Kick ingilizce tanımı, definition of Kick
Kick kelimesinin İngilizce - İngilizce çevirisi (English to English) : To thrust out the foot or feet with violence. To strike, thrust, or hit violently with the foot. To spurn. A striking or thrust with the foot. As, a horse kicks a groom. Esp., to strike backward, as a horse does, or to have a habit of doing so. Hence, figuratively: To show ugly resistance, opposition, or hostility. To strike out with the foot or feet, as in defense or in bad temper. A man kicks a dog. A blow with the foot or feet.

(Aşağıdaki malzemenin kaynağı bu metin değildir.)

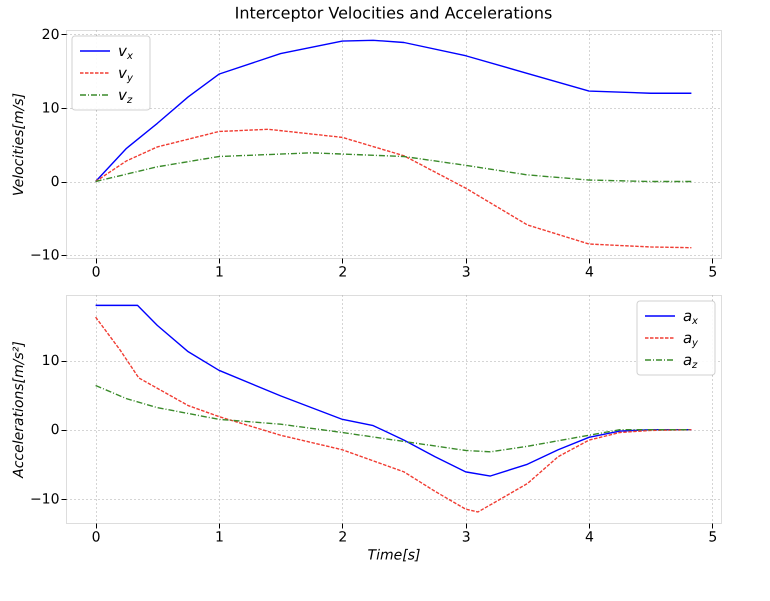  What do you see at coordinates (18, 144) in the screenshot?
I see `y-axis-title: Velocities[m/s]` at bounding box center [18, 144].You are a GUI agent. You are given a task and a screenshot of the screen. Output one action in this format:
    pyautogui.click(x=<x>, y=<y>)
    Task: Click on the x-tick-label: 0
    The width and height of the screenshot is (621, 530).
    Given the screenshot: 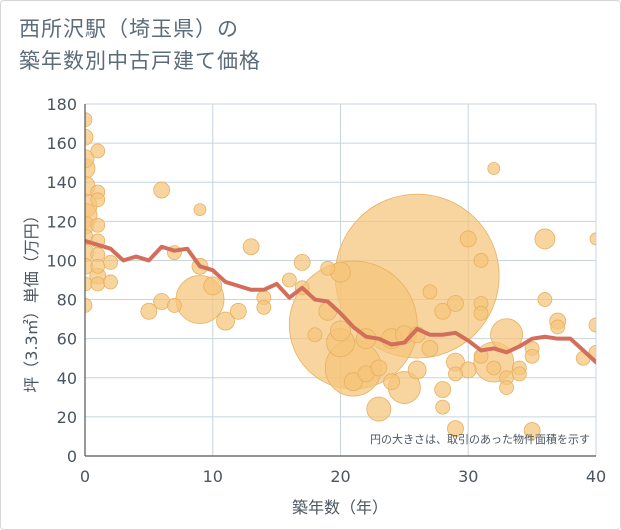 What is the action you would take?
    pyautogui.click(x=85, y=476)
    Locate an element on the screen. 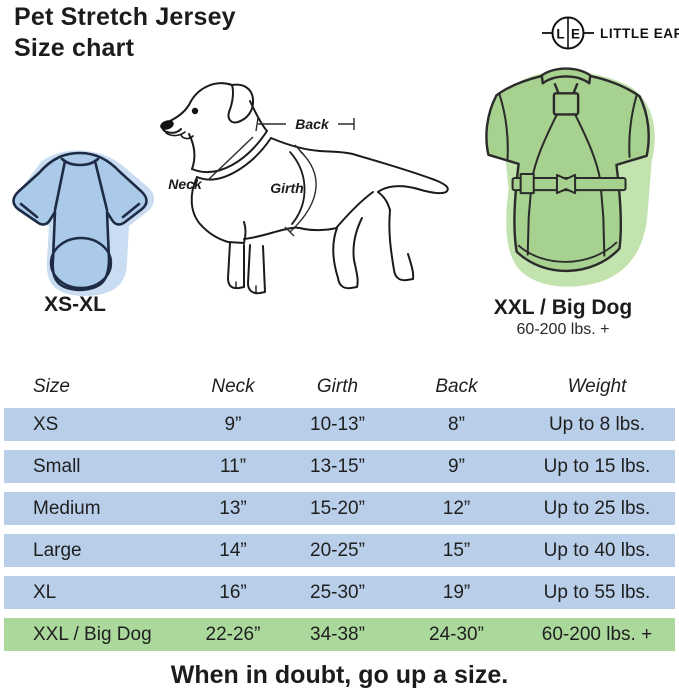 The height and width of the screenshot is (698, 679). cell-weight: Up to 40 lbs. is located at coordinates (597, 550).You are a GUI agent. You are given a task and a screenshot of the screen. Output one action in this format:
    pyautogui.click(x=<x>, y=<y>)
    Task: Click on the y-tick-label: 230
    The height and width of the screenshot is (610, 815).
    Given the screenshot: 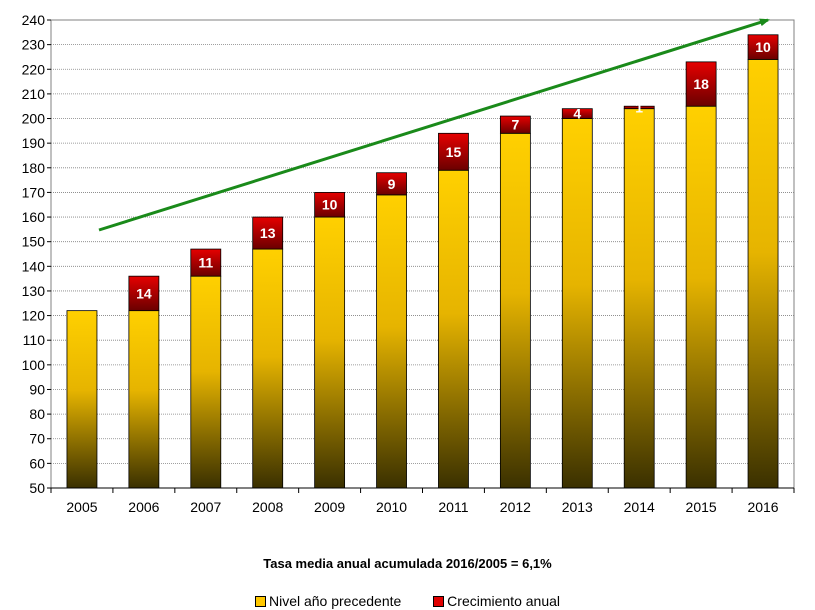 What is the action you would take?
    pyautogui.click(x=34, y=45)
    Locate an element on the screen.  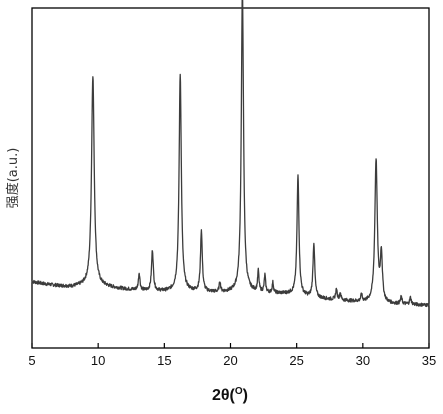
x-tick-label: 25 is located at coordinates (296, 360).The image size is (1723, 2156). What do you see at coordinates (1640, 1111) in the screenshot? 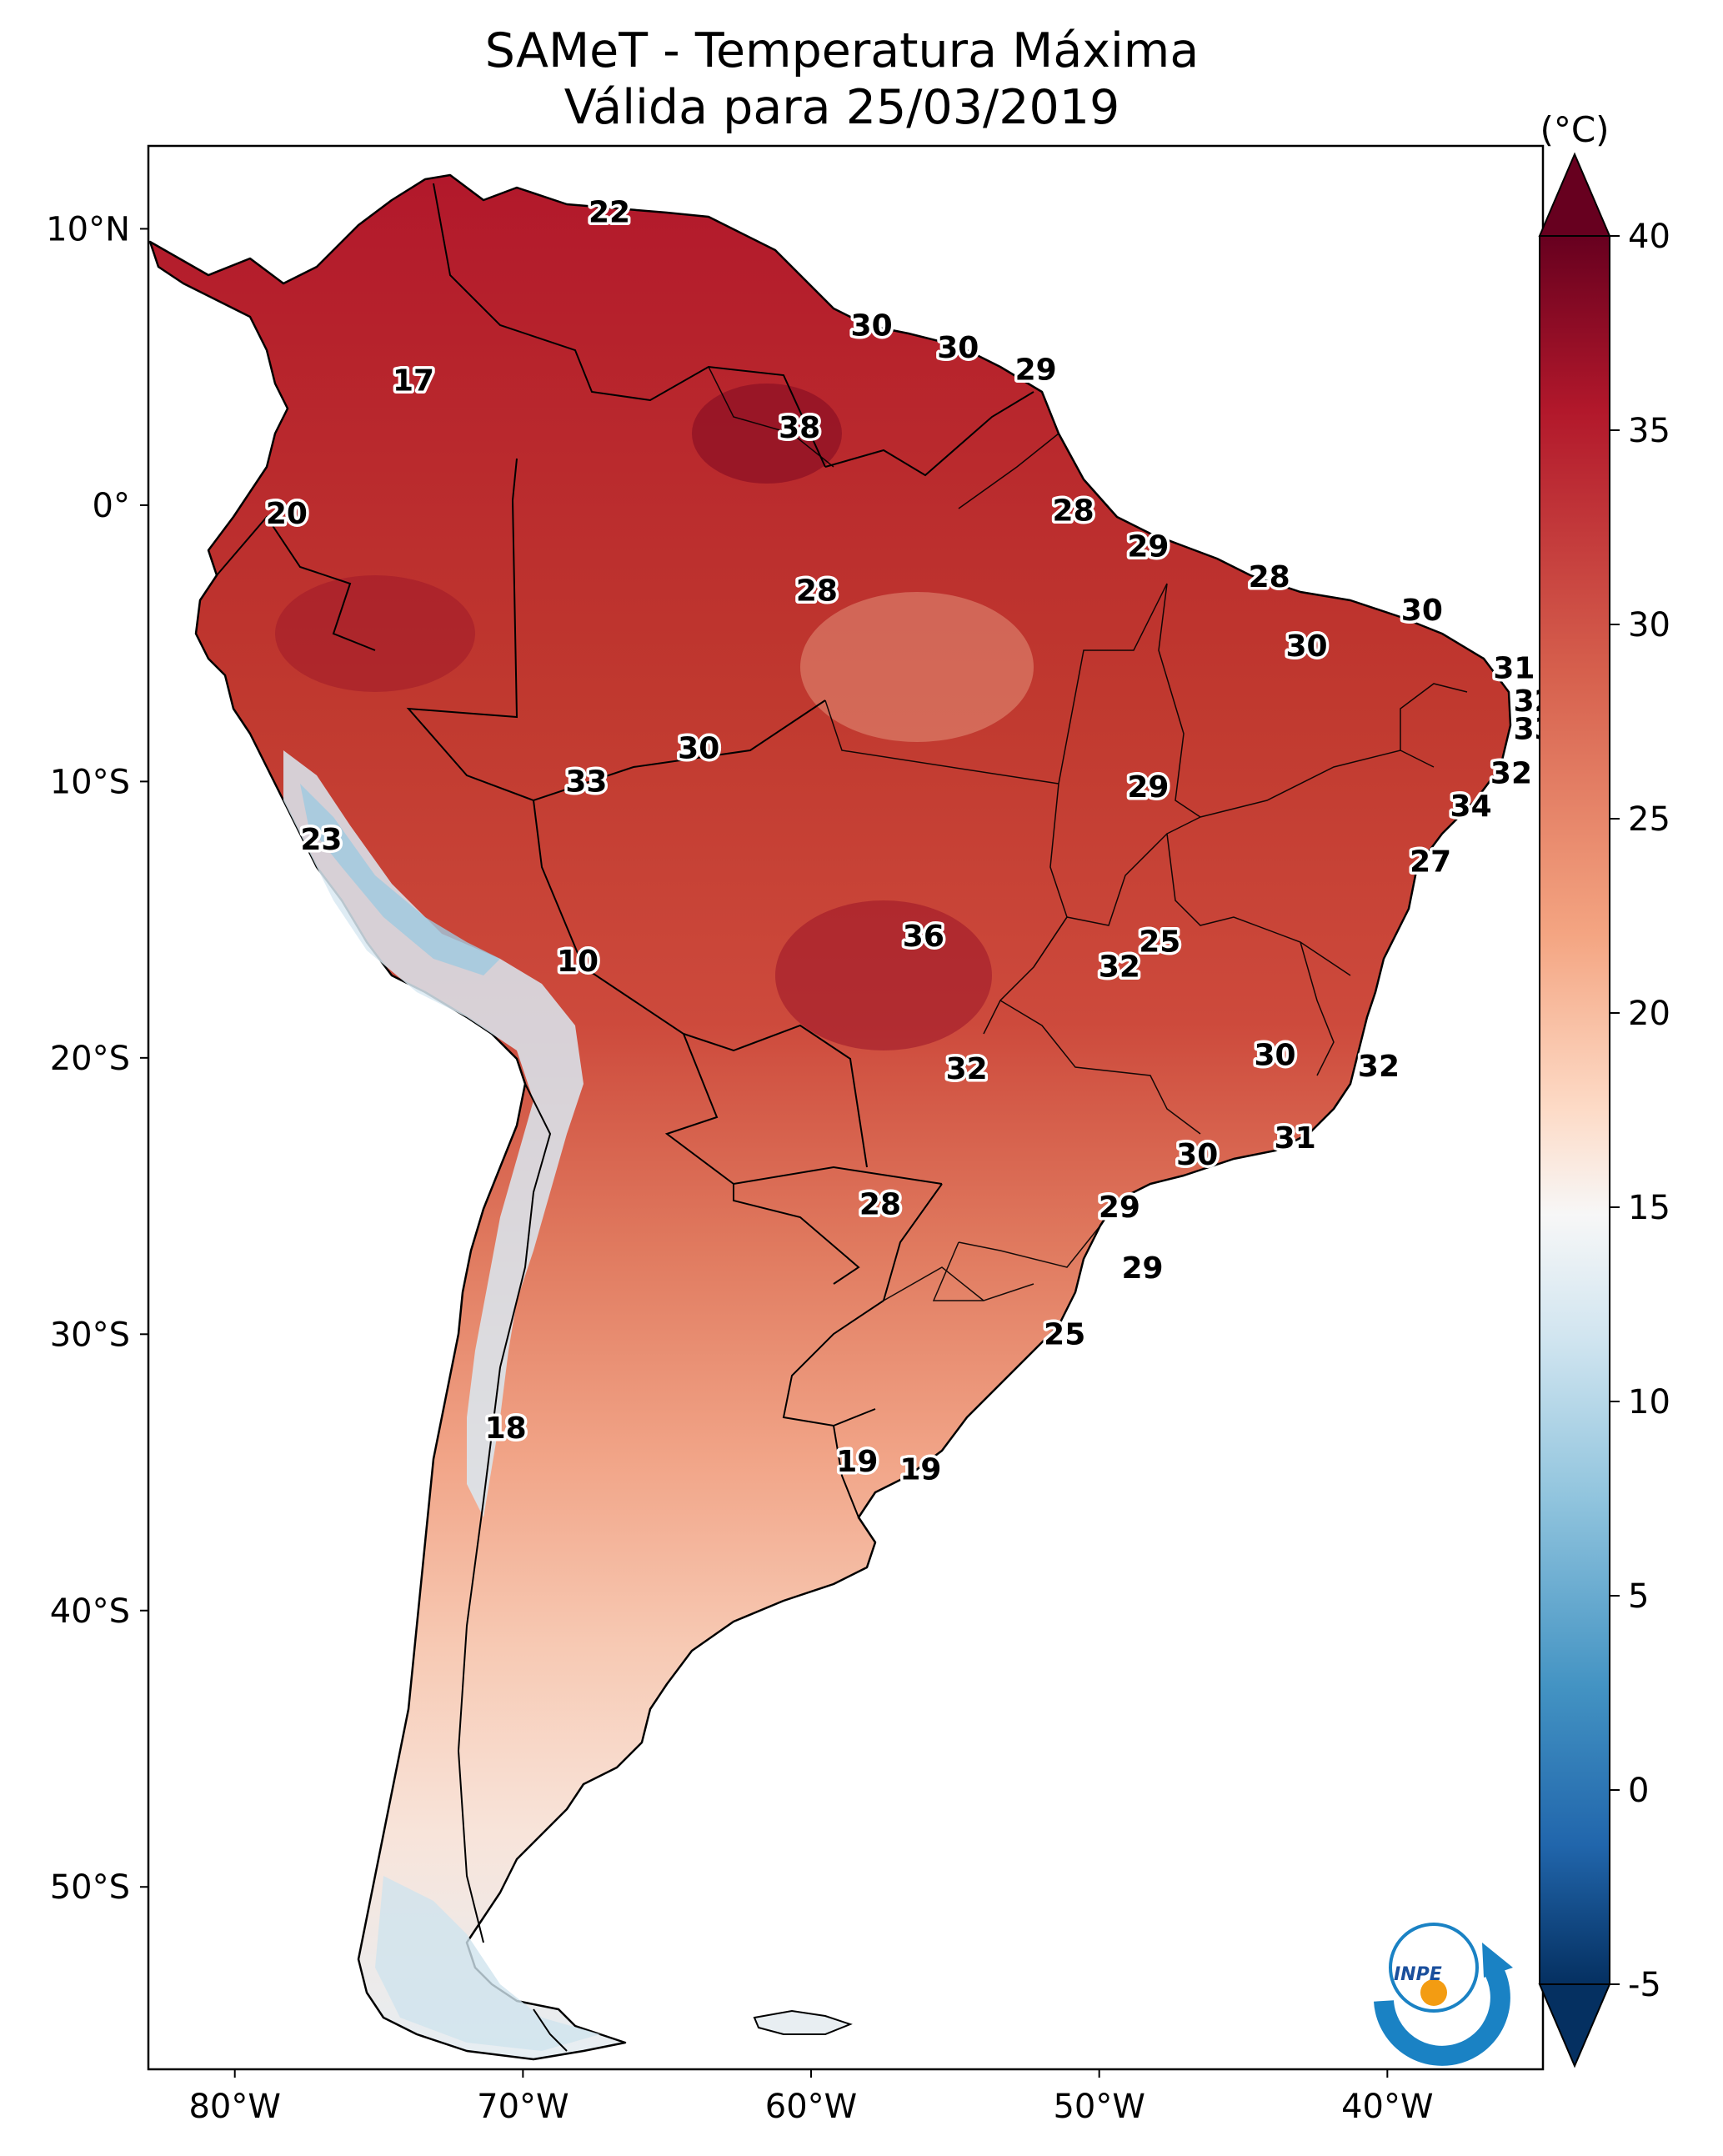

Bu kısımda Kick kelimesinin türkçesi nedir? ingilizcede Kick ne demek? gibi ya da benzeri soruları üye olmadan pratik olarak hemen sorabilir, daha sonra kısaca ingilizce Kick anlamı, açılımı ya da türkçe kelime anlamı hakkında bilgiler verebilir veya dilerseniz Kick ile ilgili cümleler sözler yazılar ile ingilizce türkçe çeviri sözlük anlamları paylaşabilir, diğer web sitelerinden de birçok kaynaklar sunabilirsiniz. Spam veya çok kısa yazılan mesajlar yayınlanmayacaktır.